Sexual dimorphisms in redox biology.

Sex differences have been reported for all major diseases, including cardiovascular diseases [1,2] and cardiometabolic disorders [3], hypertension [4,5], obesity [6], diabetes and diabetic complications [7], neurodegenerative disorders [8,9], autoimmune diseases [10,11] and cancers [12]. They can arise from developmental processes, from reversible effects of gonadal hormones and from expression differences of genes located on sex chromosomes. However, the molecular mechanisms driving these sex differences are incompletely understood.

As we live in an oxygen-rich environment, all biological processes involved in human health and disease are either directly or indirectly under the control of redox-regulated mechanisms. In fact, it is has been proposed that this critical redox interface between an organism and its environment is what allows the genome to adapt to environmental resources and challenges during the course of life and thus controls (healthy) aging [13]. It is therefore not surprising that generators of ROS, RNS and RSS, antioxidants, mitochondria and bioenergetics as well as redox regulation and signaling are emerging as critical drivers of sex differences. The purpose of this series is to review our current knowledge and recent advances in sexual dimorphism in redox biology, to identify knowledge gaps in this field, and, perhaps more importantly, to provide new perspectives in our understanding of sex differences in human health and disease.

Our series of reviews opens with two articles looking at the effects gonadal hormones on cellular and tissue redox homeostasis. Cruz-Topetye and colleagues review pro- and antioxidant effects of testosterone signaling in the heart and discuss the potential for a combined antioxidant/testosterone replacement therapy to protect the aging heart [14]. Next, Dr. Klinge provides a comprehensive overview on the molecular mechanisms by which estrogens regulate mitochondrial morphology, metabolism and function, including bioenergetics, oxygen consumption rates and extracellular acidification [15]. The third review by Drs. Wang, Ahn and Asmis addresses sexual dimorphism in glutathione metabolism and glutathione-dependent responses and explores how these differences contribute to the sex-dependent development of human pathologies and diseases [16]. This article is followed by an in depth review by Tower et al. of sex differences in diseases that involve oxidative and proteolytic stress and the authors explore why female cells are generally more resistant to heat and oxidative stress [17].
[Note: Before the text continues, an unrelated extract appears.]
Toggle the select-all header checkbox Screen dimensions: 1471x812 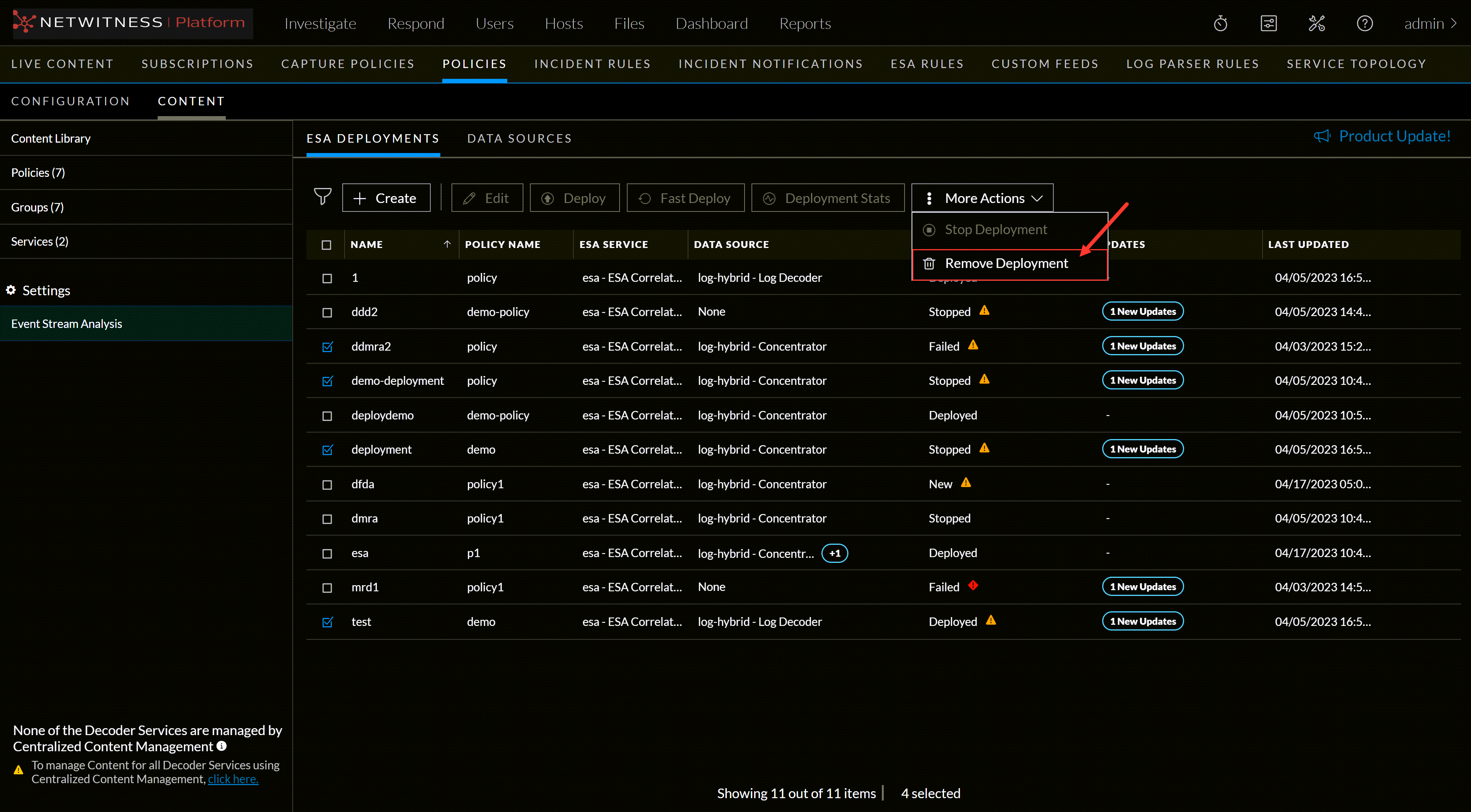327,245
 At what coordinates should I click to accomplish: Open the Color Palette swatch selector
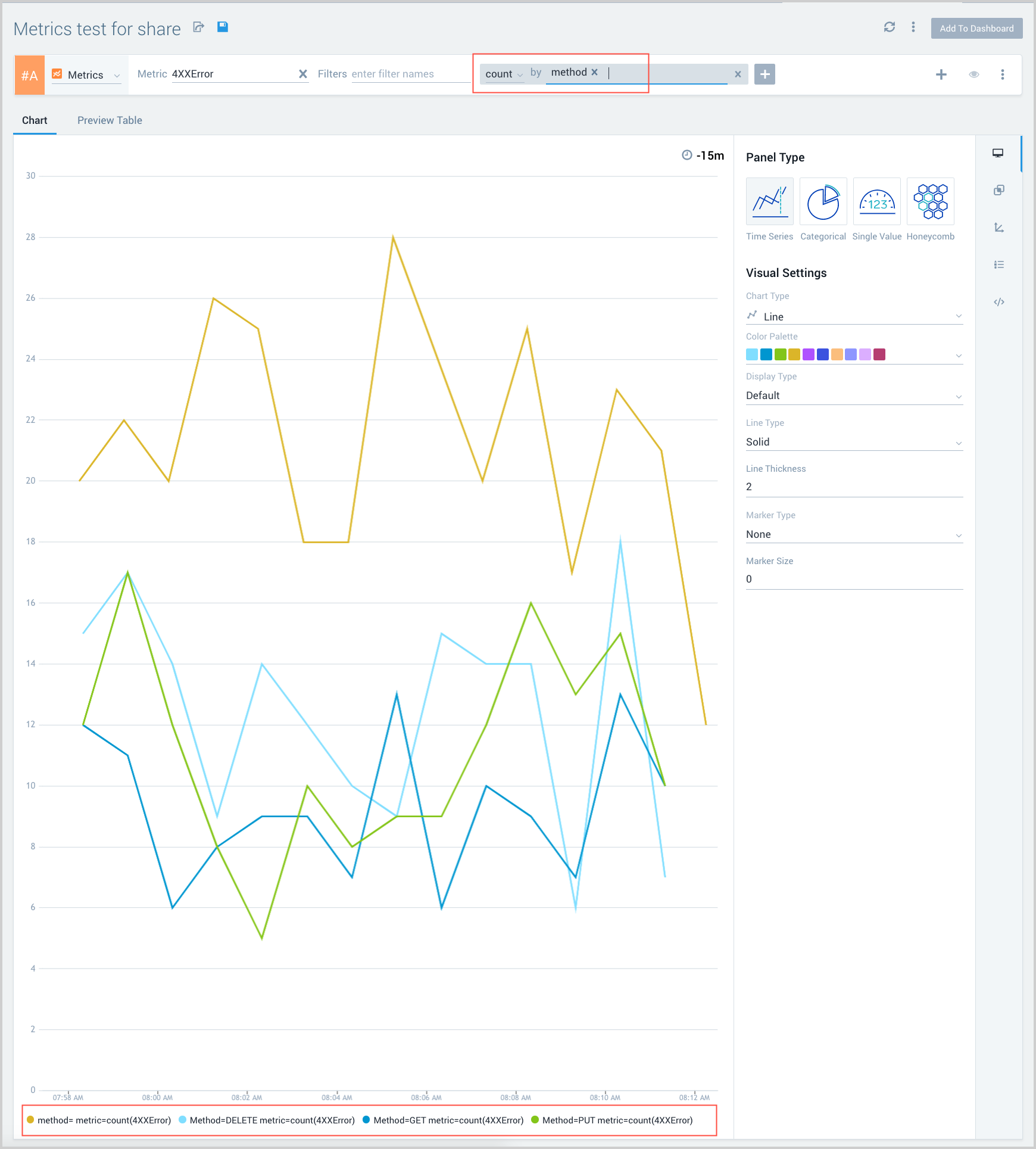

Further, the role of sex hormones in regulating redox state and mitochondrial function in the brain is reviewed by Torrens-Mas et al. [18]. The authors focus on the role of sex hormones in the aging brain and their roles in the onset and progression of neurodegenerative diseases and other brain pathologies. This article is followed by an in-depth review by Mitchell et al. of sex differences in redox signaling in the kidney which highlights sexual dimorphism in redox signaling in renal disorders, including acute kidney injury, diabetic nephropathy, kidney stone disease and salt-sensitive hypertension [19]. Next, sex differences in the redox biology of autoimmune diseases are reviewed by Di Florio and colleagues, with a special focus on the male-dominated autoimmune disorder myocarditis [20]. The series concludes with an overview by Drs. Casin and Kohr on our current state of knowledge on sex differences in cardiac redox biology with a special focus on the regulation of nitric oxide and aldehyde signaling [21]. The authors advocate for a revised approach to research into sex differences in cardiovascular diseases.

We know all the contributors made every effort to provide the reader with state-of-the-art information and we hope their contributions will stimulate new ideas and discoveries. In closing, we would like to thank all the authors for their valuable contributions.